* _WHAT YOU SHOULD DO_: Your output consists solely of the lines from the one that contains "You are a computer-use" to the end of the material, each reproduced exactly; pictures do not belong in it.

[[ STUDY MATERIAL, beginning ]]

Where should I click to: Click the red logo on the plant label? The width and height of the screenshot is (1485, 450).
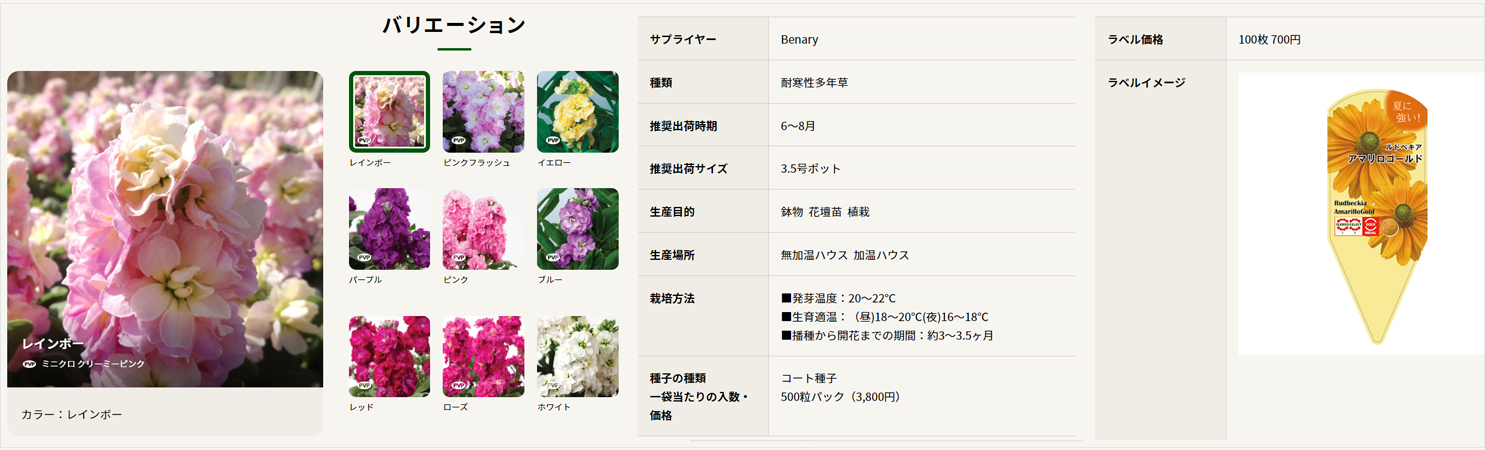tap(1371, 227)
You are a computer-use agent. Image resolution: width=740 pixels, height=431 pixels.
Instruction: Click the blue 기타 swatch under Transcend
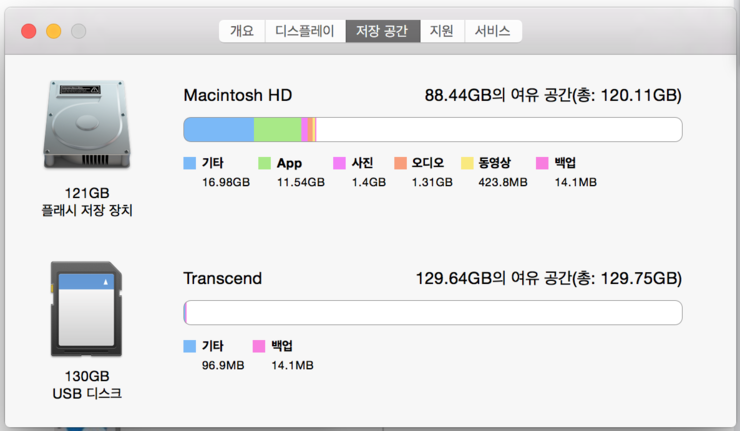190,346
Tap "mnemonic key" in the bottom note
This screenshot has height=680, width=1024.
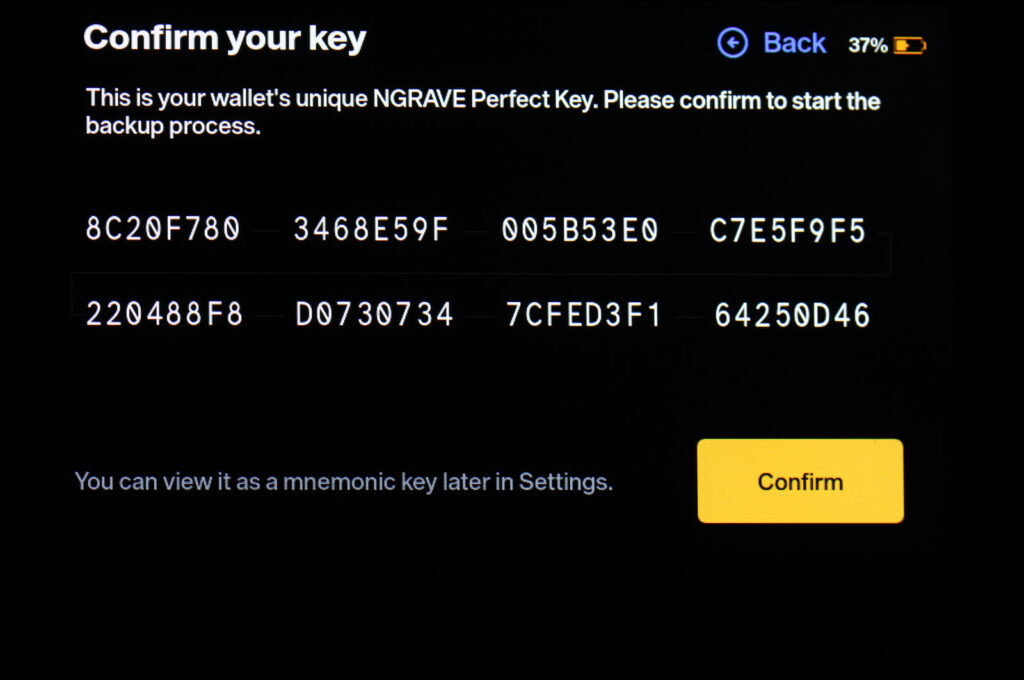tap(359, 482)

[[ STUDY MATERIAL, end ]]

* _TASK RESULT_:
You are a computer-use agent. Image resolution: width=740 pixels, height=431 pixels.
Instruction: Click the blue 기타 swatch under Transcend
190,346
Tap "mnemonic key" in the bottom note
This screenshot has height=680, width=1024.
tap(359, 482)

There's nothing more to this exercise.